─── Exercise inputs
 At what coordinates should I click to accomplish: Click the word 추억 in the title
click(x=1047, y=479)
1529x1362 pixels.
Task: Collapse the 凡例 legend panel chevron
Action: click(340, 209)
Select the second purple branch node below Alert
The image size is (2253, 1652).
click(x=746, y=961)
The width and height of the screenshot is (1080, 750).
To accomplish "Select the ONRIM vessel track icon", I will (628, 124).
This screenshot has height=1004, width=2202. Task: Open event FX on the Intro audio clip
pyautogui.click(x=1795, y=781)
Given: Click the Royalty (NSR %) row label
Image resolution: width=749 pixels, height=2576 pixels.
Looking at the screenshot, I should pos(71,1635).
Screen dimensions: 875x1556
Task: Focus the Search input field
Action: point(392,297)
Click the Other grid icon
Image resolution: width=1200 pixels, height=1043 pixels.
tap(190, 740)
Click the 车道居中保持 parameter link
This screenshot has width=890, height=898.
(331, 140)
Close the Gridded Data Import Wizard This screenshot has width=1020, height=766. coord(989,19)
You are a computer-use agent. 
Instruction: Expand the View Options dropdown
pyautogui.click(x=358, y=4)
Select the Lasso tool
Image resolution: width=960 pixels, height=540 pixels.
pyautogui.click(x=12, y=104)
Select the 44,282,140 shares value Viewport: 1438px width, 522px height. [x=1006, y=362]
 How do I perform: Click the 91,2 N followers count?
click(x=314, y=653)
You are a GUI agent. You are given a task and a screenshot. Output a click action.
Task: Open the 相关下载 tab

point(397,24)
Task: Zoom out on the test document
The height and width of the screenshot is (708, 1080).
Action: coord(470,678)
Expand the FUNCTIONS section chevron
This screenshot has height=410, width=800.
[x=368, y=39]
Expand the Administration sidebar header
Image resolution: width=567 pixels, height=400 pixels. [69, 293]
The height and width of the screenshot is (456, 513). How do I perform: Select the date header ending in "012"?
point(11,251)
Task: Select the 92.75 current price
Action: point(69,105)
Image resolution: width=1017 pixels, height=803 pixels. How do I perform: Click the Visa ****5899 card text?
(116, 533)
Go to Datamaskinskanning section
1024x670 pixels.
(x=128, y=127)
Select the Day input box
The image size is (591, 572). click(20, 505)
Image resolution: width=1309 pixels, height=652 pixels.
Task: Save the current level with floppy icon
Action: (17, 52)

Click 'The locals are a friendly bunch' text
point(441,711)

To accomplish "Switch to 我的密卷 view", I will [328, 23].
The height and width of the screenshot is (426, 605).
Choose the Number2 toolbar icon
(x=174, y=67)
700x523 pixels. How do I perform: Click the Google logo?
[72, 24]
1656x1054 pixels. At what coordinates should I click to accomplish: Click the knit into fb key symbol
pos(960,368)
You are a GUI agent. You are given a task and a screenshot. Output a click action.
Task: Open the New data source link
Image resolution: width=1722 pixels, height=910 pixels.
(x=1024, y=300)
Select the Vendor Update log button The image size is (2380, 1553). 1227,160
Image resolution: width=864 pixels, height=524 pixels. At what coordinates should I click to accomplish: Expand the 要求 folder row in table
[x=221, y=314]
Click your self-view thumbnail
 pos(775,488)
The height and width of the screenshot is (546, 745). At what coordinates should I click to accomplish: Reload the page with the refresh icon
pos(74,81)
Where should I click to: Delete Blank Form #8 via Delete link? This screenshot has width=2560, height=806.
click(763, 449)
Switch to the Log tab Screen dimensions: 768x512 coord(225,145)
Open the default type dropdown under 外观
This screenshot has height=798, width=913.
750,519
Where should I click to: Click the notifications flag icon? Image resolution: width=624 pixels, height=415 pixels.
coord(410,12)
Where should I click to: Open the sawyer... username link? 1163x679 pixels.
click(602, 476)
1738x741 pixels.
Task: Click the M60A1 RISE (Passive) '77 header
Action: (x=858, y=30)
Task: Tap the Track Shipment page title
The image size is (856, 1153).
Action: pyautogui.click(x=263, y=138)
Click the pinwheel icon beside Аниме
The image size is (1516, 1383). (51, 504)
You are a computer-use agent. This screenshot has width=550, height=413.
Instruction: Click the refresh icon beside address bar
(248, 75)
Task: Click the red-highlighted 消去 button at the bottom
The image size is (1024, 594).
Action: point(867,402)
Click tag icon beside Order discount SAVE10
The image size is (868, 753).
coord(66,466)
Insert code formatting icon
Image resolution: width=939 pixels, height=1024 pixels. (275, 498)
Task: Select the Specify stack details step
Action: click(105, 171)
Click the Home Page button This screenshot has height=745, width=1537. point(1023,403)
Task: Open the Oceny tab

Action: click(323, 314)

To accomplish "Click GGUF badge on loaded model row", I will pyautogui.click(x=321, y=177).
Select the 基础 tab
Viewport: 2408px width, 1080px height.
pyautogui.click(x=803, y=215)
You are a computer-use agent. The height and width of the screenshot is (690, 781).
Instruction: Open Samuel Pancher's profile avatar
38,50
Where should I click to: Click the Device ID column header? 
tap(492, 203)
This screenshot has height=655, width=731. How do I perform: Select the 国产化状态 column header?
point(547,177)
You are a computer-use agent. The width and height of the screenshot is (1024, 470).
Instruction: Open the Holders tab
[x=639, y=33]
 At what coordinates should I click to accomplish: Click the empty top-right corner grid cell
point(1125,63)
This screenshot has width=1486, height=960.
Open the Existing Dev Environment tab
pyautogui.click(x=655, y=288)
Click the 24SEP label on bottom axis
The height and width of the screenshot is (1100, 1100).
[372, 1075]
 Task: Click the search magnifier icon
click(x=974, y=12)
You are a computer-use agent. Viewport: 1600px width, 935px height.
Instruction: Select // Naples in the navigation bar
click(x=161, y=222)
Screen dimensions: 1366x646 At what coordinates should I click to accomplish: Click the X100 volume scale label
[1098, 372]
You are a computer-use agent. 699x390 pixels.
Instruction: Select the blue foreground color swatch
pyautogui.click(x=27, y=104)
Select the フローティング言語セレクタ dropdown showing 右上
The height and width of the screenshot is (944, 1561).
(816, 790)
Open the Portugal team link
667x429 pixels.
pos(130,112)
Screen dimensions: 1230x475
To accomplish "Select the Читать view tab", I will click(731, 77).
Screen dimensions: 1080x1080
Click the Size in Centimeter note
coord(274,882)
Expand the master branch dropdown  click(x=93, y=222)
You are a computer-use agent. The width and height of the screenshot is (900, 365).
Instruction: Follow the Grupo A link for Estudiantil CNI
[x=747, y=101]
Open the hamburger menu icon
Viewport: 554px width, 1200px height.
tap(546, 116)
──────
**The task:**
Please transcribe the material above in full, keeping every character intact.

**Result:**
 At what coordinates should I click to accomplish: Click the word 추억 in the title
click(x=1047, y=479)
1529x1362 pixels.
Task: Collapse the 凡例 legend panel chevron
Action: click(340, 209)
Select the second purple branch node below Alert
The image size is (2253, 1652).
click(x=746, y=961)
The width and height of the screenshot is (1080, 750).
To accomplish "Select the ONRIM vessel track icon", I will (628, 124).
This screenshot has height=1004, width=2202. Task: Open event FX on the Intro audio clip
pyautogui.click(x=1795, y=781)
Given: Click the Royalty (NSR %) row label
Image resolution: width=749 pixels, height=2576 pixels.
Looking at the screenshot, I should pos(71,1635).
Screen dimensions: 875x1556
Task: Focus the Search input field
Action: point(392,297)
Click the Other grid icon
Image resolution: width=1200 pixels, height=1043 pixels.
tap(190, 740)
Click the 车道居中保持 parameter link
This screenshot has width=890, height=898.
(331, 140)
Close the Gridded Data Import Wizard This screenshot has width=1020, height=766. coord(989,19)
You are a computer-use agent. 
Instruction: Expand the View Options dropdown
pyautogui.click(x=358, y=4)
Select the Lasso tool
Image resolution: width=960 pixels, height=540 pixels.
pyautogui.click(x=12, y=104)
Select the 44,282,140 shares value Viewport: 1438px width, 522px height. [x=1006, y=362]
 How do I perform: Click the 91,2 N followers count?
click(x=314, y=653)
You are a GUI agent. You are given a task and a screenshot. Output a click action.
Task: Open the 相关下载 tab

point(397,24)
Task: Zoom out on the test document
The height and width of the screenshot is (708, 1080).
Action: coord(470,678)
Expand the FUNCTIONS section chevron
This screenshot has height=410, width=800.
[x=368, y=39]
Expand the Administration sidebar header
Image resolution: width=567 pixels, height=400 pixels. [69, 293]
The height and width of the screenshot is (456, 513). How do I perform: Select the date header ending in "012"?
point(11,251)
Task: Select the 92.75 current price
Action: point(69,105)
Image resolution: width=1017 pixels, height=803 pixels. How do I perform: Click the Visa ****5899 card text?
(116, 533)
Go to Datamaskinskanning section
1024x670 pixels.
(x=128, y=127)
Select the Day input box
The image size is (591, 572). click(20, 505)
Image resolution: width=1309 pixels, height=652 pixels.
Task: Save the current level with floppy icon
Action: (17, 52)

Click 'The locals are a friendly bunch' text
point(441,711)

To accomplish "Switch to 我的密卷 view", I will [328, 23].
The height and width of the screenshot is (426, 605).
Choose the Number2 toolbar icon
(x=174, y=67)
700x523 pixels. How do I perform: Click the Google logo?
[72, 24]
1656x1054 pixels. At what coordinates should I click to accomplish: Click the knit into fb key symbol
pos(960,368)
You are a GUI agent. You are given a task and a screenshot. Output a click action.
Task: Open the New data source link
Image resolution: width=1722 pixels, height=910 pixels.
(x=1024, y=300)
Select the Vendor Update log button The image size is (2380, 1553). 1227,160
Image resolution: width=864 pixels, height=524 pixels. At what coordinates should I click to accomplish: Expand the 要求 folder row in table
[x=221, y=314]
Click your self-view thumbnail
 pos(775,488)
The height and width of the screenshot is (546, 745). At what coordinates should I click to accomplish: Reload the page with the refresh icon
pos(74,81)
Where should I click to: Delete Blank Form #8 via Delete link? This screenshot has width=2560, height=806.
click(763, 449)
Switch to the Log tab Screen dimensions: 768x512 coord(225,145)
Open the default type dropdown under 外观
This screenshot has height=798, width=913.
750,519
Where should I click to: Click the notifications flag icon? Image resolution: width=624 pixels, height=415 pixels.
coord(410,12)
Where should I click to: Open the sawyer... username link? 1163x679 pixels.
click(602, 476)
1738x741 pixels.
Task: Click the M60A1 RISE (Passive) '77 header
Action: (x=858, y=30)
Task: Tap the Track Shipment page title
The image size is (856, 1153).
Action: pyautogui.click(x=263, y=138)
Click the pinwheel icon beside Аниме
The image size is (1516, 1383). (51, 504)
You are a computer-use agent. This screenshot has width=550, height=413.
Instruction: Click the refresh icon beside address bar
(248, 75)
Task: Click the red-highlighted 消去 button at the bottom
The image size is (1024, 594).
Action: point(867,402)
Click tag icon beside Order discount SAVE10
The image size is (868, 753).
coord(66,466)
Insert code formatting icon
Image resolution: width=939 pixels, height=1024 pixels. (275, 498)
Task: Select the Specify stack details step
Action: click(105, 171)
Click the Home Page button This screenshot has height=745, width=1537. point(1023,403)
Task: Open the Oceny tab

Action: click(323, 314)

To accomplish "Click GGUF badge on loaded model row", I will pyautogui.click(x=321, y=177).
Select the 基础 tab
Viewport: 2408px width, 1080px height.
pyautogui.click(x=803, y=215)
You are a computer-use agent. The height and width of the screenshot is (690, 781).
Instruction: Open Samuel Pancher's profile avatar
38,50
Where should I click to: Click the Device ID column header? 
tap(492, 203)
This screenshot has height=655, width=731. How do I perform: Select the 国产化状态 column header?
point(547,177)
You are a computer-use agent. The width and height of the screenshot is (1024, 470).
Instruction: Open the Holders tab
[x=639, y=33]
 At what coordinates should I click to accomplish: Click the empty top-right corner grid cell
point(1125,63)
This screenshot has width=1486, height=960.
Open the Existing Dev Environment tab
pyautogui.click(x=655, y=288)
Click the 24SEP label on bottom axis
The height and width of the screenshot is (1100, 1100).
[372, 1075]
 Task: Click the search magnifier icon
click(x=974, y=12)
You are a computer-use agent. Viewport: 1600px width, 935px height.
Instruction: Select // Naples in the navigation bar
click(x=161, y=222)
Screen dimensions: 1366x646 At what coordinates should I click to accomplish: Click the X100 volume scale label
[1098, 372]
You are a computer-use agent. 699x390 pixels.
Instruction: Select the blue foreground color swatch
pyautogui.click(x=27, y=104)
Select the フローティング言語セレクタ dropdown showing 右上
The height and width of the screenshot is (944, 1561).
(816, 790)
Open the Portugal team link
667x429 pixels.
pos(130,112)
Screen dimensions: 1230x475
To accomplish "Select the Читать view tab", I will click(731, 77).
Screen dimensions: 1080x1080
Click the Size in Centimeter note
coord(274,882)
Expand the master branch dropdown  click(x=93, y=222)
You are a computer-use agent. The width and height of the screenshot is (900, 365).
Instruction: Follow the Grupo A link for Estudiantil CNI
[x=747, y=101]
Open the hamburger menu icon
Viewport: 554px width, 1200px height.
tap(546, 116)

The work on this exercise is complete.